======== Document ========

Edward A. Reynolds West Side High School is a New York City public alternative high school located on the Upper West Side of Manhattan.  Known for many years simply as "West Side High," it was renamed in honor of the school's longtime principal following his unexpected death in 2001.

History 

Regular planning for West Side High School began during the summer of 1972, with a few adults and a group of young students from local public junior high schools, primarily from Booker T. Washington Jr. HS 54 and Jr. HS 44 on West 77th Street.  When school was out that year, the summer planning phase for West Side High School began. Students and adults met five days a week to plan for the new school program.  In addition to regular day-long planning, the staff and students attended evening meetings with the community to justify the program, bolster support, and try to gain approval; some members of the nearby community were not welcoming.  The meetings were video taped, though no tapes have yet surfaced.  Approval from the New York City Board of Education was granted during a NYC School Board public meeting.  The first classes were in the Fall of 1972.

======== Provided material ========

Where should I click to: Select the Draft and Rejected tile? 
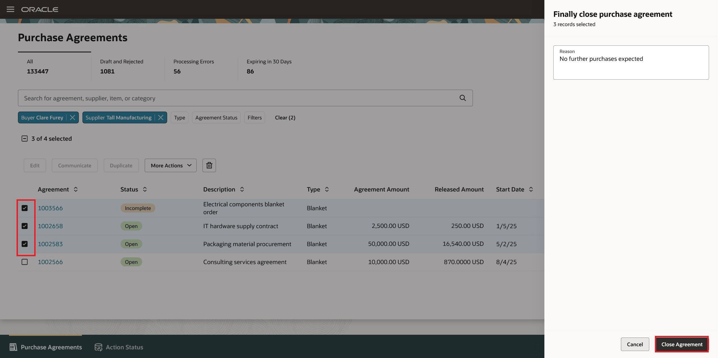122,66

========

Problem to solve:
From the West Side High School text above, list every geographic place it names, such as a city, borough, neighborhood, or street. Leave out any that appear only inside the name of a school or organization.

Correct result:
- New York City
- Upper West Side
- Manhattan
- West 77th Street